F.SHCARHAG-ROSENBERG, T.MEYER & Coll (2010) : «Effects of one year aerobic endurance training on resting metabolic rate and exercise fat oxidation in previously untrained men and women. Metabolic endurance training adaptations. Int.J.Sports Med. 31 : 498-504.
L’intérêt de cette étude a été d’assurer le suivi sur un an des effets d’une remise en activité, selon des procédures assez proches de ce qu’on recommande. Les sujets en question (30 à 50 ans), absence de maladie, BMI< 30, moins d’une session de sport par semaine sur els 6 derniers mois, étaient peu entraînés (Hommes, VO2 Max moyenne < 50 ml/mn.kg, Femmes < 45).
On leur a demandé d’effectuer trois sessions hebdomadaires de marche ou course à une intensité moyenne correspondant à 60% de la fréquence cardiaque de réserve (soit 62 +/- 9% de VO2 Max et 77 +/- 3% de la FC maximale).

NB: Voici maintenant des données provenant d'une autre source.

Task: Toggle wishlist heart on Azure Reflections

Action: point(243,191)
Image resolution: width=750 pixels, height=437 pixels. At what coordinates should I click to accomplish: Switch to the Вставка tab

Ils devaient effectuer 45 mn à chaque fois. `
Certaines données physiologiques étaient mesurées à 6 et 12 mois. Il s’agissait notamment de la contribution de lipides au métabolisme de repos, et au niveau maximal de combustion des lipides à l’effort. L’étude a montré que le programme n’avait eu aucun impact sur le métabolisme de repos, auquel les lipides contribuaient à hauteur de 44% (J0), 50% J + 10 et 48% (J + 360). Par contre, le débit maximal d’oxydation des lipides à l’effort (en g/mn.kg de tissu), et le niveau d’intensité y correspondant étaient significativement augmentés au bout d’un an de réentraînement. Sans perdre de poids (ce qui aurait nécessité un programme alimentaire approprié), les sujets avaient néanmoins tous perdu de la masse grasse et gagné de la masse maigre.
Ces observations, dotées d’un recul suffisant, vont dans le sens de nos recommandations de remise en mouvement, et y donnent un support physiologique qui constitue une bonne base de travail pour tous les spécialistes de la remise en mouvement de notre réseau.